I know that things don’t last forever. I see historic ruins, UNESCO World Heritage Sites, places where the word “former” is firmly stuck in front of “glory.” The impermanence of the ancient world is accessible to me.
But really, I don’t often think too deeply about the impermanence of my present surroundings. Ruins are for antiquities, history.
But in San Francisco, there are ruins that are recent. The remnants look like they should belong to the ancient world, to some lost tribe of native San Franciscans. In some way, they do: the tribe at the turn of the century of thrill-seekers, moneyed eccentrics, cinematic fantasy-makers. These ruins were once the Sutro Baths, a fever dream created and destroyed over the span of two generations.
I went to the Sutro Baths and Land’s End with my family soon after arriving in the Bay Area. The day was typical San Francisco summer: gray, foggy, and cold. I loved it. We parked our car and peered over the edge of the cliffs and there they were: the recent ruins of the Sutro Baths, surreal man-made walls nearly submerged by water, jutting out onto the beach.
These ruins, currently a National Park, weren’t ruined as recently as 1966; their story, though, starts well before that with a man named Adolph Sutro. He was one of those crazy wealthy people who could finance their elaborate dreams, which in this case was a massive complex of indoor swimming pools and thermal baths right on the edge of the Pacific Ocean.

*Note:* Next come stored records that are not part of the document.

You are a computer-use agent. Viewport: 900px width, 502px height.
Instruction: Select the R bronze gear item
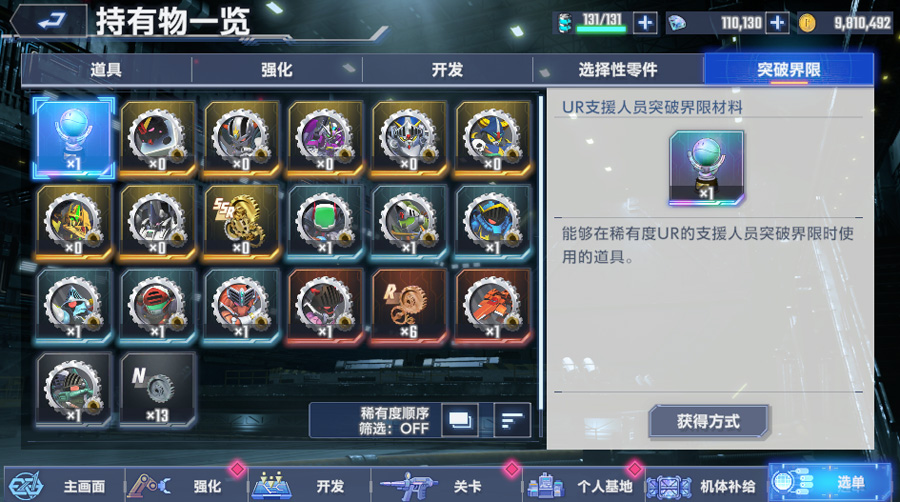point(409,306)
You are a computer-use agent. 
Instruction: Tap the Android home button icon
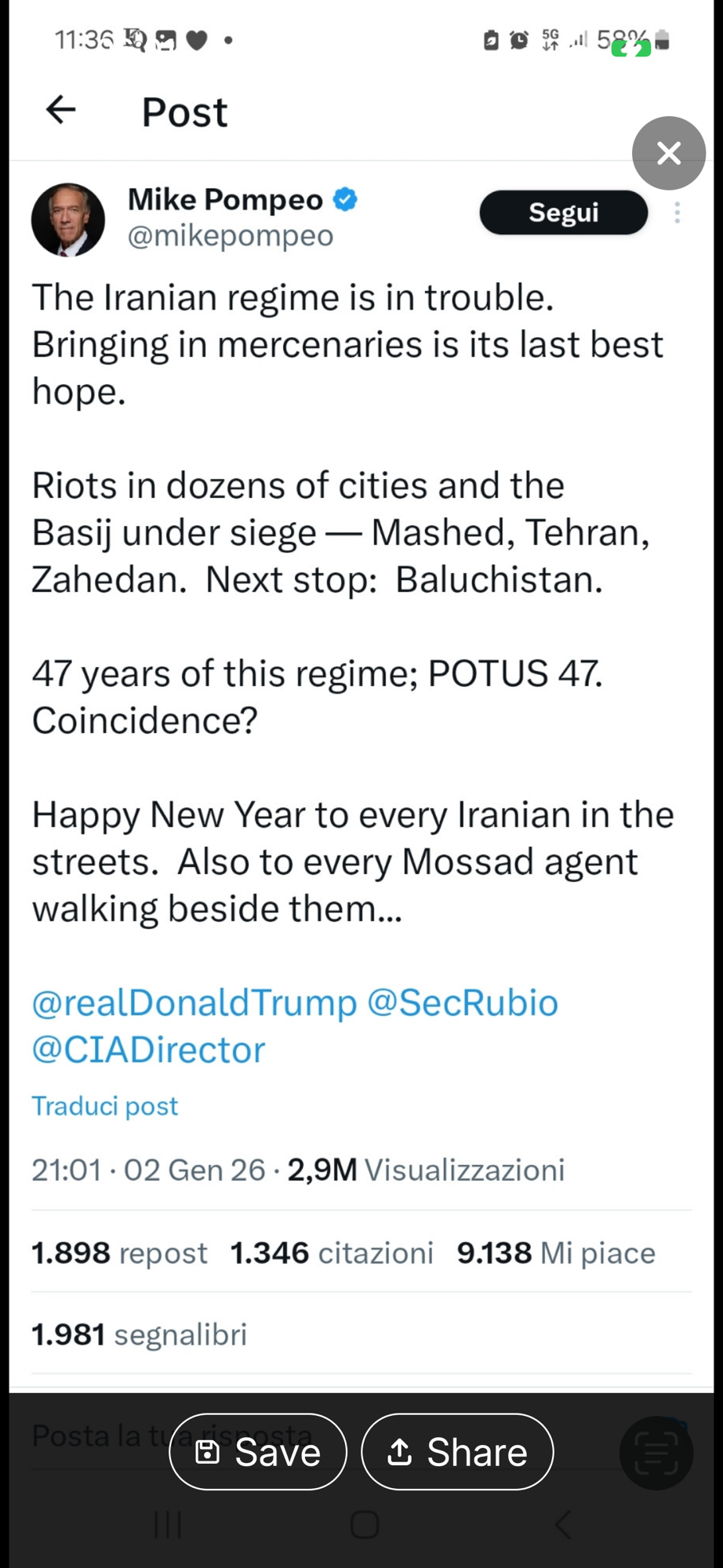click(x=365, y=1525)
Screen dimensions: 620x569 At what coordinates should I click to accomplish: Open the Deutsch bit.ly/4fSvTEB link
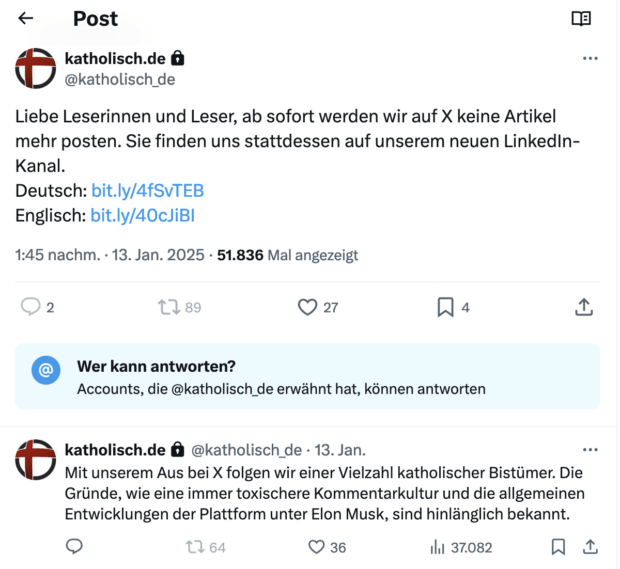click(x=148, y=190)
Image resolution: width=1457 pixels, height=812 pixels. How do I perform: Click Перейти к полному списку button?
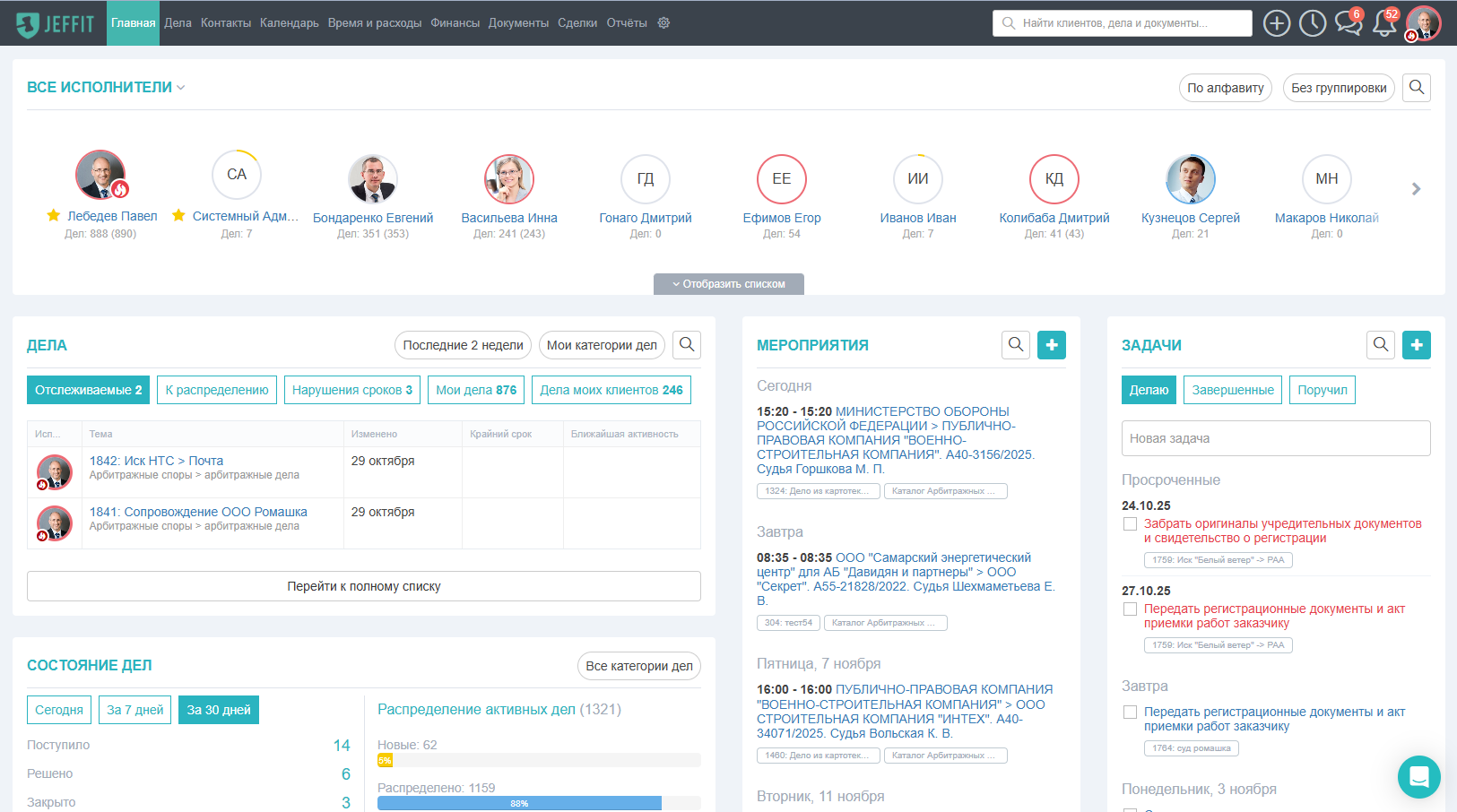click(363, 586)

Referring to them simply as “baths” short-sells the wackiness of the place. The Sutro Baths contained not only pools but trapeze devices, slides, natural history exhibits of taxidermied animals, elaborate concerts, fancy restaurants, and amusement park rides. It was a funhouse, an entertainment mecca, an ideal. (Don’t believe me? Ask Thomas Edison.)
The problem with creating a veritable indoor wonderland is that these things tend not to be economically feasible. Sutro Baths lost money consistently. The building was re-appropriated—for a while, it was an ice skating rink called Sutro’s—but in 1966 a fire destroyed what remained of the building and the ruins were left to crumble into the sea.
Now, they are an angular manmade addendum to the drama of the California coast.
I was completely smitten. The waves crashed and churned and while my mom and sister sat shivering under the cliffs, I tiptoed out onto the decrepit walls. It’s treacherous, but unrestricted. I felt very small, surrounded by fog and massive natural rocks and the ruins of this once glorious dream. My dad and I hiked up to Land’s End, the cliffs next to the Baths that are part of the same National Park, and I was struck by how wild and untamed this part of San Francisco felt. It’s no wonder the Baths fell.
We returned on a sunnier day—California autumn—when the atmosphere felt less post-apocalyptic and more like a playground. Fashion shoots with models dressed in ostentatious feathers unfolded on the ruins. Kids chased the waves at the edge of the Baths. Families took selfies next to the man-made pools.
But even among the frivolity of a warm day, those ruins sat still and ominously, reminding me at every turn that nothing lasts forever—not even the wild dreams of madmen.